**About this exercise**
Return the records exactly as they appear below, omitting the pictures.

++++ Data extracts

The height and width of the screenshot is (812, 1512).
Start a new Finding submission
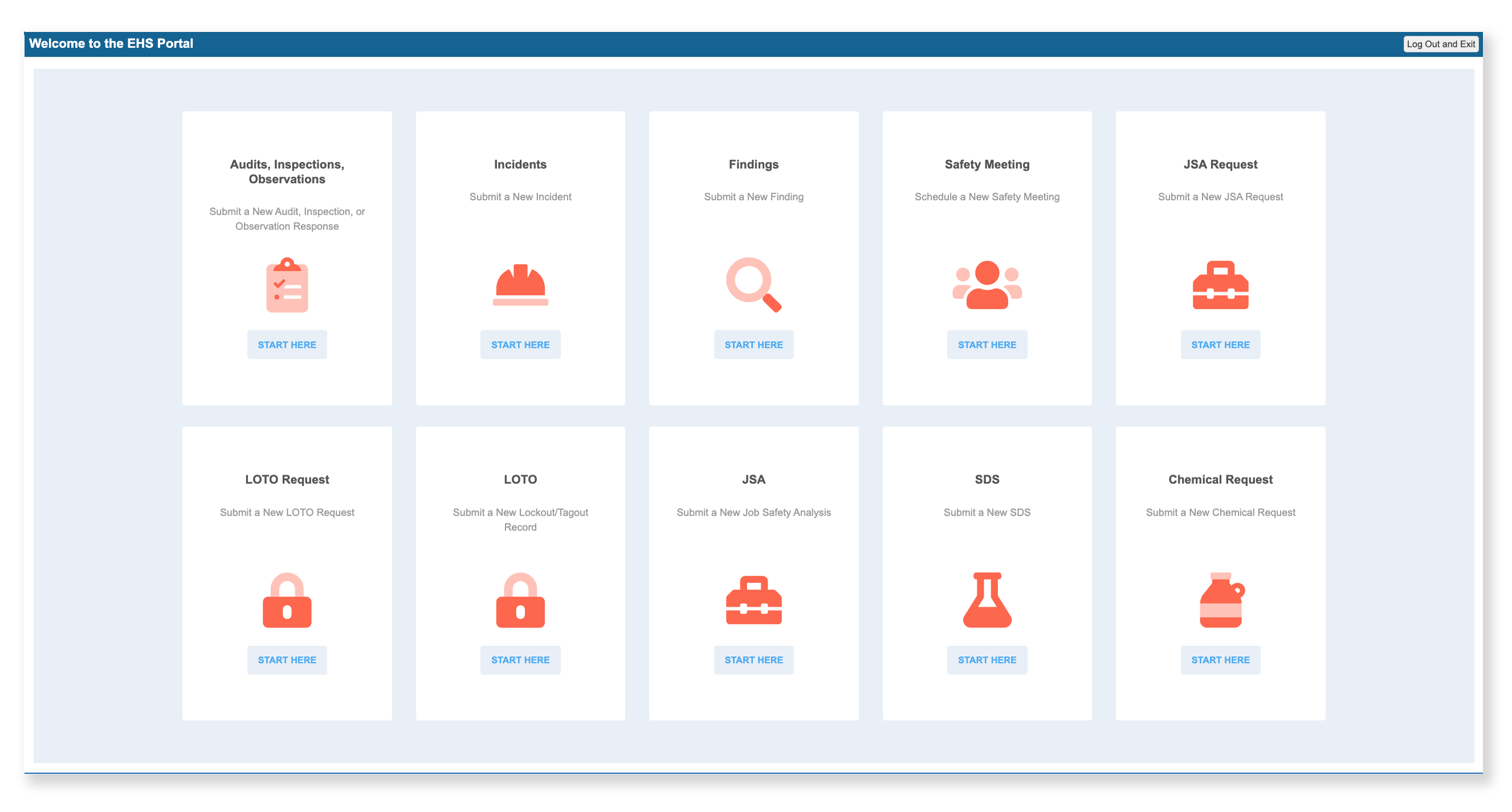click(x=753, y=344)
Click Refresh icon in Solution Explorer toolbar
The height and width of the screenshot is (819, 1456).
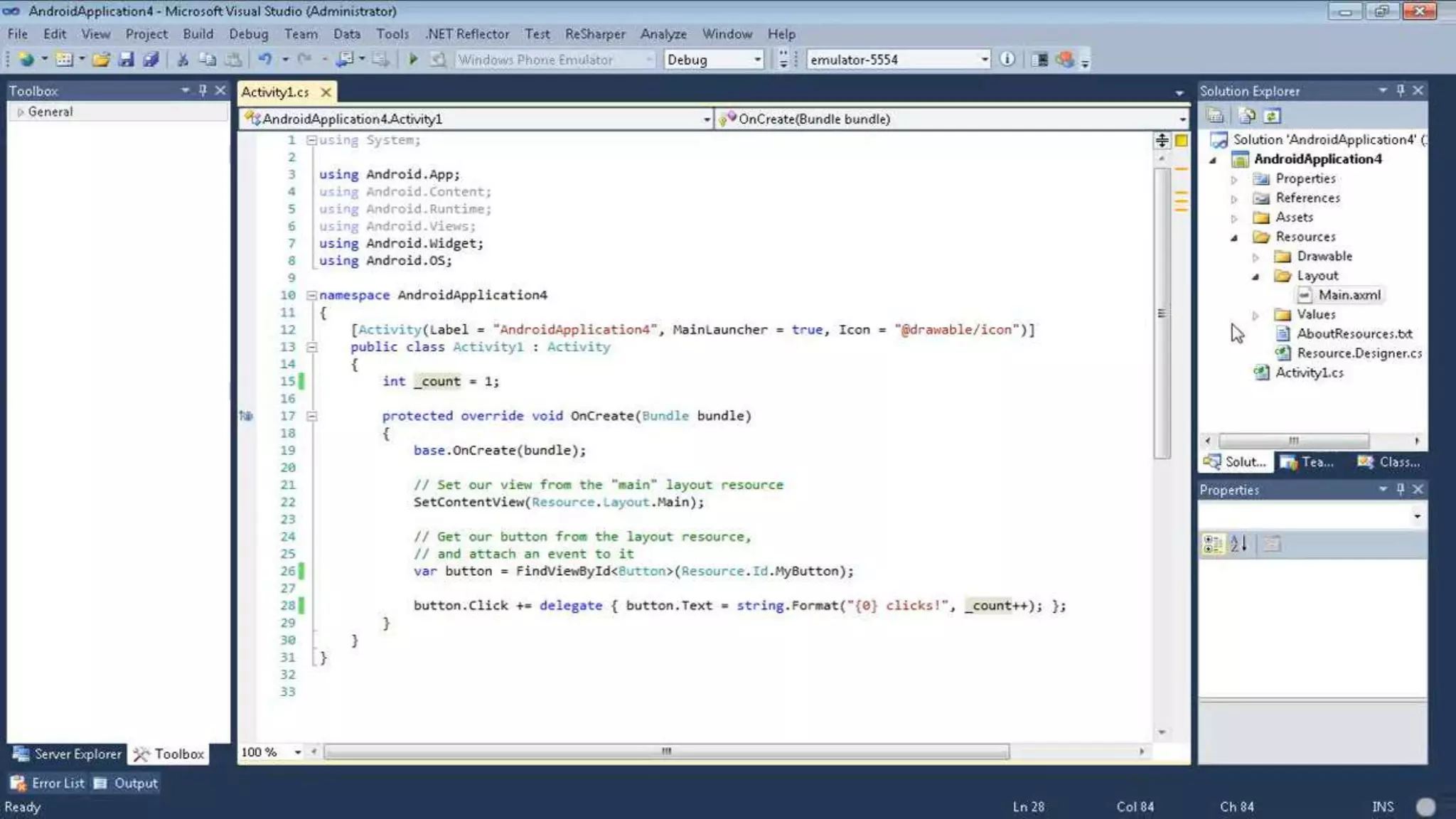click(x=1272, y=115)
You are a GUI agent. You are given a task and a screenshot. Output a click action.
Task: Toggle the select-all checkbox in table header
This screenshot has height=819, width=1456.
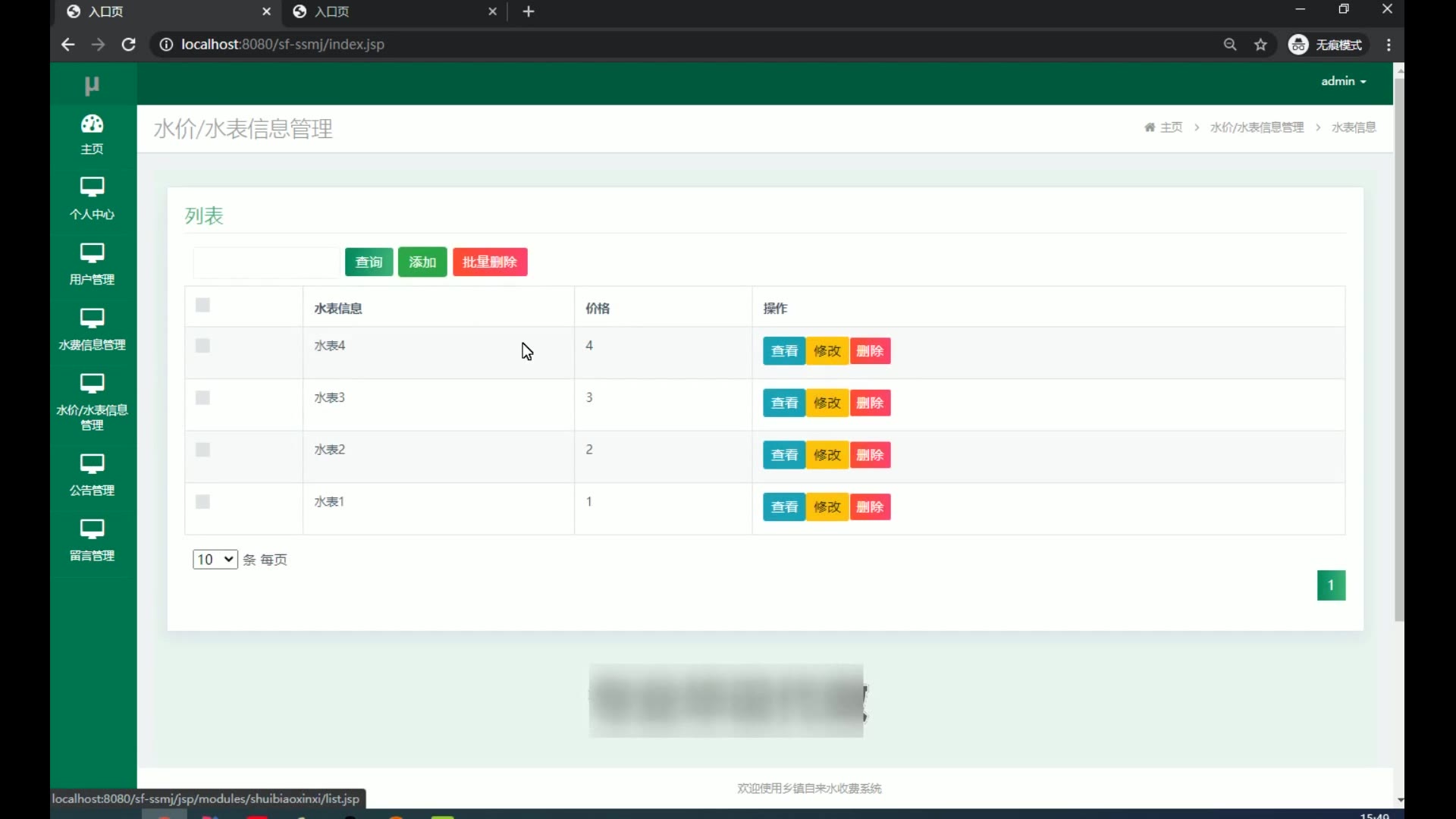pos(202,305)
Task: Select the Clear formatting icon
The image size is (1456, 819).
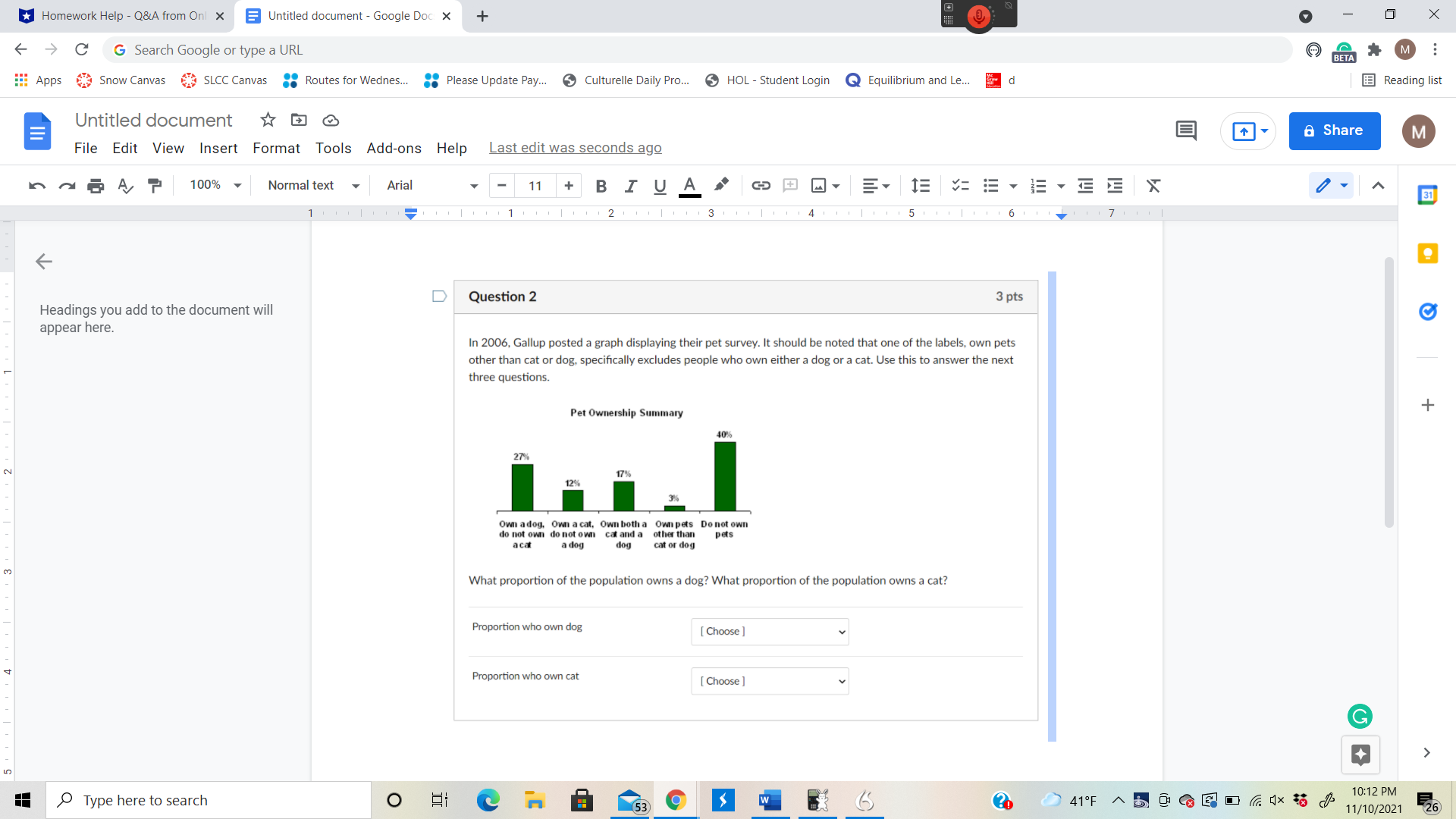Action: click(x=1153, y=185)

++++++++

**Result of this exercise**
The height and width of the screenshot is (812, 1512).
Start a new Finding submission
click(x=753, y=344)
Click Refresh icon in Solution Explorer toolbar
The height and width of the screenshot is (819, 1456).
click(x=1272, y=115)
You are a GUI agent. You are given a task and a screenshot. Output a click action.
Task: Toggle the select-all checkbox in table header
This screenshot has height=819, width=1456.
pos(202,305)
Task: Select the Clear formatting icon
The image size is (1456, 819).
Action: click(x=1153, y=185)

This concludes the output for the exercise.